Originally published at Washington Legal Foundation by
David Debold | 11/13/15
David Debold, Partner, Gibson, Dunn & Crutcher LLP
Editor’s Note: This is the first in a series of six guest commentary posts that will address the six distinct topic areas covered in Washington Legal Foundation’s recently released Timeline: Federal Erosion of Business Civil Liberties.
Two developments identified in WLF’s helpful Timeline—the proliferation of new criminal laws affecting businesses, and the evolution of federal sentencing law over time—would be topics of significant interest if either had unfolded without the other. The combination of the two, however, has posed a serious threat to the civil liberties of the American business community. Not only have vastly greater categories of conduct become eligible for criminal prosecution, the stakes in such prosecutions—for businesses, their owners, and their leadership—have increased substantially. As a result, conduct that had long been either lawful or merely the basis for a civil or administrative proceeding can now trigger a criminal investigation and prosecution ending with very substantial fines and lengthy prison terms.
There are many explanations for these parallel developments in the law, but the Timeline shows that perhaps the most important factor in the proliferation of new criminal laws is Congress’s decision to give administrative agencies the power to draft regulations that can form the basis for criminal prosecutions.

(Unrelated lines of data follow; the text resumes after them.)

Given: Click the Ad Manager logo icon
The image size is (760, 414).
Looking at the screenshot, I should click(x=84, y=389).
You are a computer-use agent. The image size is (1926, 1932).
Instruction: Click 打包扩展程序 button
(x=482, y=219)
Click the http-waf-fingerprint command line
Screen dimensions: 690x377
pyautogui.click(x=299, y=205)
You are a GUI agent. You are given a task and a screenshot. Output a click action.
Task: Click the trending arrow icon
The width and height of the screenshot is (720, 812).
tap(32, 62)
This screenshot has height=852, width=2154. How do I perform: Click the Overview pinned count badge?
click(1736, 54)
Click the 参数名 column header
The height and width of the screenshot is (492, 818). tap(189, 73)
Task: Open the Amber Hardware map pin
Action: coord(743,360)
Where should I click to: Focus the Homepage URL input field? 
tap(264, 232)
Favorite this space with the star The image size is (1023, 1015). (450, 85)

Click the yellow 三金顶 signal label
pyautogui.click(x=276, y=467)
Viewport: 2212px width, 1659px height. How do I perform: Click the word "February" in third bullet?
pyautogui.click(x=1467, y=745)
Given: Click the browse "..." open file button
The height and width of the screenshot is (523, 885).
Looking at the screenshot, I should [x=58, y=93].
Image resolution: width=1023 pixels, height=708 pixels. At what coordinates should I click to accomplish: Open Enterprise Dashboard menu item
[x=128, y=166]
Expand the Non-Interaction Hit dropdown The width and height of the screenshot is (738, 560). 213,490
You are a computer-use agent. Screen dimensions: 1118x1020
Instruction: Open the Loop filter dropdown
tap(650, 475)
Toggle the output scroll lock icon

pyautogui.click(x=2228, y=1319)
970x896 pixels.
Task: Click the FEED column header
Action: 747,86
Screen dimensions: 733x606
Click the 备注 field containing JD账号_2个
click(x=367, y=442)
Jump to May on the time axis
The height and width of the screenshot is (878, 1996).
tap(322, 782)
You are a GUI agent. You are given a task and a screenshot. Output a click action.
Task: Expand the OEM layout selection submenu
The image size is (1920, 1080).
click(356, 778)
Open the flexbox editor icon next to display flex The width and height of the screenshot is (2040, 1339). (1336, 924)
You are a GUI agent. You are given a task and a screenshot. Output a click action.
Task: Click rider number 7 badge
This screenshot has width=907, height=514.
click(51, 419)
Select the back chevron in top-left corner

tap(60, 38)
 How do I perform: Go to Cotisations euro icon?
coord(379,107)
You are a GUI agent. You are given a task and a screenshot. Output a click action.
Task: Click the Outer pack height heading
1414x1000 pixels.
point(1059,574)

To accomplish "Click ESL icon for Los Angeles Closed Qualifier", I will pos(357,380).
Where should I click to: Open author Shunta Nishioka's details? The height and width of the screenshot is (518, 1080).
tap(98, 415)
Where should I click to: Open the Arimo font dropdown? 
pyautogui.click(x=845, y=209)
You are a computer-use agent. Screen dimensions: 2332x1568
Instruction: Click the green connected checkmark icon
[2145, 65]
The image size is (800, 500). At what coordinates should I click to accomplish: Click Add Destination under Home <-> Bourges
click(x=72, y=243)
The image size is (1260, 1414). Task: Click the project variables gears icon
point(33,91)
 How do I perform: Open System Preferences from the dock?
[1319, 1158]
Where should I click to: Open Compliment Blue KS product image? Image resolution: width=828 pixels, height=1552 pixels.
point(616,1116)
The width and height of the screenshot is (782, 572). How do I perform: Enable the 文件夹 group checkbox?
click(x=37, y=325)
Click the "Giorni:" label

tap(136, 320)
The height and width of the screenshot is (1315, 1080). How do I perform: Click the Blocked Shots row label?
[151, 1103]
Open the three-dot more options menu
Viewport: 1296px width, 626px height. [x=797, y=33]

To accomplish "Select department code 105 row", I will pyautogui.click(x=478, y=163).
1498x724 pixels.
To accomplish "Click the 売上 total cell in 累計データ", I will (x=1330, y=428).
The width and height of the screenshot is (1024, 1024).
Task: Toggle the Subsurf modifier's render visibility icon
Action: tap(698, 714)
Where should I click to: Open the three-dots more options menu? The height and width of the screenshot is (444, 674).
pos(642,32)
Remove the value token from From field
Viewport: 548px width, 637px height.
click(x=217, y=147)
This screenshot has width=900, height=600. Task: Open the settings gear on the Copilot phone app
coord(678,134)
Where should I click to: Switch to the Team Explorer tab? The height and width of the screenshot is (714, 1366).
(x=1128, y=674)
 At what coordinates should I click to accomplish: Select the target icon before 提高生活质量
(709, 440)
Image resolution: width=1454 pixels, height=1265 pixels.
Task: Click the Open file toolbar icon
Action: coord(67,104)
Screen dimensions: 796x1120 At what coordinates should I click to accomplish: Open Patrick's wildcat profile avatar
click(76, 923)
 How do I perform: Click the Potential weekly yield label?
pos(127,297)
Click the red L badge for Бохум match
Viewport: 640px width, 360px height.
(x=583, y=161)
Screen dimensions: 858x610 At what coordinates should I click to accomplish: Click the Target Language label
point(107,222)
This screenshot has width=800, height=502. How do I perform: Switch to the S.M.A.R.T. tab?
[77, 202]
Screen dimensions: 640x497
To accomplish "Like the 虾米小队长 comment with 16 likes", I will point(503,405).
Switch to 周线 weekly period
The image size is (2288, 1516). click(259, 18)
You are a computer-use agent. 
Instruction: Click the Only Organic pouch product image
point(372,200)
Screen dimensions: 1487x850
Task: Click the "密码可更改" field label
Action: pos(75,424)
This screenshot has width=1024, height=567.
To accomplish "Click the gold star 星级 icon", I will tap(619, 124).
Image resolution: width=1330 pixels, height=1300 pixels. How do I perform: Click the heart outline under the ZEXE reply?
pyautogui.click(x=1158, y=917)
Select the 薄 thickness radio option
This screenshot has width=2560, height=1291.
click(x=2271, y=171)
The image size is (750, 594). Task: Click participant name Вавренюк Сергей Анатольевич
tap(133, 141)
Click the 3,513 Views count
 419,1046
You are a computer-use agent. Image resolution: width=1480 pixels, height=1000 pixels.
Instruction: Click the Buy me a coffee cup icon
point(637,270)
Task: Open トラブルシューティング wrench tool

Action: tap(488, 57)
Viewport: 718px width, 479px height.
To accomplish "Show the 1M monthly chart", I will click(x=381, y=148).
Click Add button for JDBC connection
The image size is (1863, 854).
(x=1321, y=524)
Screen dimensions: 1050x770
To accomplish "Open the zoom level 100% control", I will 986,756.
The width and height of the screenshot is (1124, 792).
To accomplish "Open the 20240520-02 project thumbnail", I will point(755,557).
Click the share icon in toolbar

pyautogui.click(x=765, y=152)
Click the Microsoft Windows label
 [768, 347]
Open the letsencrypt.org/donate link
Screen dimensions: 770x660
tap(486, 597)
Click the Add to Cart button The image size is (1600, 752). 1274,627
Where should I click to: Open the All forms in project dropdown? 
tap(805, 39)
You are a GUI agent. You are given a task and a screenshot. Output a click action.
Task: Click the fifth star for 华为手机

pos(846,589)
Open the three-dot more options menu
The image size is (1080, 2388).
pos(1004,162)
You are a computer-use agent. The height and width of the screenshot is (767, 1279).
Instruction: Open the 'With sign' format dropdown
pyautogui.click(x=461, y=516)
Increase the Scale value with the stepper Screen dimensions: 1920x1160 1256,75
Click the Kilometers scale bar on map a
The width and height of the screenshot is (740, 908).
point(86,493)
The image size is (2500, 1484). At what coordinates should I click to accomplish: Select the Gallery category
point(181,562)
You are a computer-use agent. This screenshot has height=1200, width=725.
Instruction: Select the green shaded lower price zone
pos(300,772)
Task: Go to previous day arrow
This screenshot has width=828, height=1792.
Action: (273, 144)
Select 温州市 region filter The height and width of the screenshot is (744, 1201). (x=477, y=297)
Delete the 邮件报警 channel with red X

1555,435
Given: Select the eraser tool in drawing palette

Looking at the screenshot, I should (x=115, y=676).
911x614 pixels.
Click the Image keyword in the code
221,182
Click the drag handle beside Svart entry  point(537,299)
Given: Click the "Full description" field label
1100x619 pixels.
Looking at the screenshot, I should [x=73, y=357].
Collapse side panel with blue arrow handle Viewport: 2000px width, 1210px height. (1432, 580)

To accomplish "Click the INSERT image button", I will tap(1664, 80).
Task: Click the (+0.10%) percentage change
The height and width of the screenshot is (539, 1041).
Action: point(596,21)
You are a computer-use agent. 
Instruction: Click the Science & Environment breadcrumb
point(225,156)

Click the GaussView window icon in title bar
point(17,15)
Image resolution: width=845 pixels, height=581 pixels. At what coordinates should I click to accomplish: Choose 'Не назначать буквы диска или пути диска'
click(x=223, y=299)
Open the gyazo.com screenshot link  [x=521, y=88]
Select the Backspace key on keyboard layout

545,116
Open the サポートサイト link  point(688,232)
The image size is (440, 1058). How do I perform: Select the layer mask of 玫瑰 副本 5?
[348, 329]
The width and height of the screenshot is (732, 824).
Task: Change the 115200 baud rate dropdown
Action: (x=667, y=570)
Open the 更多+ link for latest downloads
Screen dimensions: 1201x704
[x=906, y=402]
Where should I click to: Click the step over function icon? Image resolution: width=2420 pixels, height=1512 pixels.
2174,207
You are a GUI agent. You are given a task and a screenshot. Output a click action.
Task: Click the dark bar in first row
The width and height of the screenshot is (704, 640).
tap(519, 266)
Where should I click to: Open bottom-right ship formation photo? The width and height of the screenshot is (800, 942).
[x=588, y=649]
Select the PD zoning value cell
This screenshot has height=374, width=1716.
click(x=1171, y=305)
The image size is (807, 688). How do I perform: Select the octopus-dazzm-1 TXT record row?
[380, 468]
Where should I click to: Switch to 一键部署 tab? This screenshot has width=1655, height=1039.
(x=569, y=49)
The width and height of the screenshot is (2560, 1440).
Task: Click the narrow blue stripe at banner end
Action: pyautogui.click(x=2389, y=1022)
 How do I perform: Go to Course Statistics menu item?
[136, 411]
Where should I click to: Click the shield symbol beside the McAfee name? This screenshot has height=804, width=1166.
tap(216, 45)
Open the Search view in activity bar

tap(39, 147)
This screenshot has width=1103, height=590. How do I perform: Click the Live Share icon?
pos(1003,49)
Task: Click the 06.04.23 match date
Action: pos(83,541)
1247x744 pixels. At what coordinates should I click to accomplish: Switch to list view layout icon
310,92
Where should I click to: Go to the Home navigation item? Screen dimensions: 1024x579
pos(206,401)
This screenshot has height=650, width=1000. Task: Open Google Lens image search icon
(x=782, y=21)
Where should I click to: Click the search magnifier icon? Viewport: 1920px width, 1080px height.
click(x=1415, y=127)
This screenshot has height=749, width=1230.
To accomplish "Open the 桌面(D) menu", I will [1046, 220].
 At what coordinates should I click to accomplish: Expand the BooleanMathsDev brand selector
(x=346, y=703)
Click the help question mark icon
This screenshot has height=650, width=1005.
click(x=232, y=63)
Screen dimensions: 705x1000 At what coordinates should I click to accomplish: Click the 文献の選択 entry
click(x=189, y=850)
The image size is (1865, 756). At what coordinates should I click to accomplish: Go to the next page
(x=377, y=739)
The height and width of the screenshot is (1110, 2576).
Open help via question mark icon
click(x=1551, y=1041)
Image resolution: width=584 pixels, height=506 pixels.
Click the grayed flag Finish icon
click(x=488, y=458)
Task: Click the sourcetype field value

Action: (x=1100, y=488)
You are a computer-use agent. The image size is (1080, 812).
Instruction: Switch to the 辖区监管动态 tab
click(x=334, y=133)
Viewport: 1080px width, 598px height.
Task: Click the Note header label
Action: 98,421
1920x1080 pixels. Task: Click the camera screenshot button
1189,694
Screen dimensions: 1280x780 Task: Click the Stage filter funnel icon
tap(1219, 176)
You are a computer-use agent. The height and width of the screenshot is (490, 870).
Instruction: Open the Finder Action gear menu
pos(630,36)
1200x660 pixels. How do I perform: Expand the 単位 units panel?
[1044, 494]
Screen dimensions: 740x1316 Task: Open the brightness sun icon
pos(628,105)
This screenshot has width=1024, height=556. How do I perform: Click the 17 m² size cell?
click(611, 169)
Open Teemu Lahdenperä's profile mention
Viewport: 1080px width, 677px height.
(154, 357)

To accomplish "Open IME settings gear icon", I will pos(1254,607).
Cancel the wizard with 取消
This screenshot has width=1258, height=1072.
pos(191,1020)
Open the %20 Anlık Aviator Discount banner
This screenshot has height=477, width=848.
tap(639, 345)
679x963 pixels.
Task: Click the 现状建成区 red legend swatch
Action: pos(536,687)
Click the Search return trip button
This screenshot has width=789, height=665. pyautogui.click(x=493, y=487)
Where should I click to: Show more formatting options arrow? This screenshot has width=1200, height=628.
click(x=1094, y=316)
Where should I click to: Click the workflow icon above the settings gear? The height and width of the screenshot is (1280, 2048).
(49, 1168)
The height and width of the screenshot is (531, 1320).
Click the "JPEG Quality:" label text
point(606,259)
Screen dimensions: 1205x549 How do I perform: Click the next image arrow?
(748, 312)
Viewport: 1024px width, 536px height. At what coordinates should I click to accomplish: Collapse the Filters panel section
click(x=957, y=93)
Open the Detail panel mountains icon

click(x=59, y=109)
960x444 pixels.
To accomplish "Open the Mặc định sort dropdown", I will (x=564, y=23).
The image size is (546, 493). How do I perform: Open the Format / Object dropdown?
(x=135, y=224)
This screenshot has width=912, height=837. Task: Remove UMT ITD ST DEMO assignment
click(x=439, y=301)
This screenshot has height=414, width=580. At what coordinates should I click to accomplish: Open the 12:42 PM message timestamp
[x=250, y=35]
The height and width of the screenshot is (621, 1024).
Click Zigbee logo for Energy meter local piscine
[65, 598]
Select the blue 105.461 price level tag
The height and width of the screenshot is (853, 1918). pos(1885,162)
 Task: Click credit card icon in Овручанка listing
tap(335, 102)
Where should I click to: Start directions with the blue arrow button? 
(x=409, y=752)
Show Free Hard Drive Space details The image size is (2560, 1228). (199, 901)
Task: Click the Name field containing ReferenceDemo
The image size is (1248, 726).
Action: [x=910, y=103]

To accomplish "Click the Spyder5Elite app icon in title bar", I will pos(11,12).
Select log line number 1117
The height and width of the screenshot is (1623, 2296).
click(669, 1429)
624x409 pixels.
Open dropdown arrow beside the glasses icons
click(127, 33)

No longer is it enough for businesses to consult the U.S. Code to determine which conduct violates criminal law; they must now wade through the even more dense Code of Federal Regulations to see whether an agency has adopted rules that allow for criminal prosecution if the agency’s requirements are not obeyed. This is particularly worrisome because it pushes the important job of drafting criminal law from our elected representatives to administrative bodies that are far from directly accountable to the people. Moreover, instead of the usual process, in which legislation creating new crimes must pass both houses of Congress and be signed by the President, it now takes only the “vote” of an administrative agency within the Executive Branch to achieve the same result. And with so many agencies separately exercising this power, the number of criminal prohibitions has mushroomed.
WLF Timeline chart
Our elected representatives share responsibility for this situation in a more direct manner too. Congress often responds reflexively to publicity about potentially blameworthy conduct (think of Enron or the 2008 financial crisis) by creating new federal crimes before carefully considering whether existing laws already made the conduct illegal. (It does little good to expand the scope of conduct subject to prosecution if proper enforcement of existing laws would get at the root of a problem.) As shown elsewhere in the Timeline, this type of congressional reaction has also included a watering down of mens rea requirements, making it easier for prosecutors to turn good-faith disagreements about the lawfulness of certain conduct into fodder for criminal prosecutions.
Similar explanations can be found for the significant upward trend in federal criminal penalties. When Congress criminalizes new conduct, it also tends to “supersize” the penalties—for new and old offenses alike. In response to the infamous savings-and-loan crisis of the 1980s, for example, Congress increased the prison term for many fraud-based bank offenses to 30 years—six times higher than the maximums then in place for mail fraud and wire fraud. And after Enron and WorldCom, Congress passed Sarbanes-Oxley, which included higher statutory penalties for fraud and a directive encouraging the United States Sentencing Commission to beef up the sentencing guidelines ranges for those offenses. In neither instance was there good reason to believe that the problem was an inability to impose harsh enough sentences. In point of fact, a wealth of research data shows that certainty of punishment—not severity—is the key to deterrence, especially in white-collar cases. The decision to increase penalties in Sarbanes-Oxley was particularly unjustified because the Sentencing Commission had just approved higher sentencing ranges for economic crimes that were due to take effect later that year.
For many companies, the threat of a criminal conviction carries so many negative collateral consequences (indictment alone doomed Arthur Andersen) that the only safe option is to pursue a non-prosecution or deferred-prosecution agreement with the government. That development, also chronicled on the WLF Timeline, makes for superb irony. One of the central purposes of the Sentencing Reform Act, which created the Sentencing Commission, was to improve consistent treatment of violators through transparent and principles-based sentencing, with appellate review available to police even-handed application of the law. But as more and more business conduct is criminalized, companies find themselves negotiating settlements with the Department of Justice outside of the usual criminal-justice process in order to avoid a criminal record. Companies therefore find themselves paying huge penalties, not much different from the fines a judge might impose following a guilty plea or trial. The critical difference is that these dispositions occur with little or no court involvement, meaning less oversight for consistency and transparency.
This application of the law of unintended consequences is not a crime (at least not yet), but it certainly is one of the many unfortunate byproducts for our commercial sector of having too many criminal laws with ever-increasing penalties.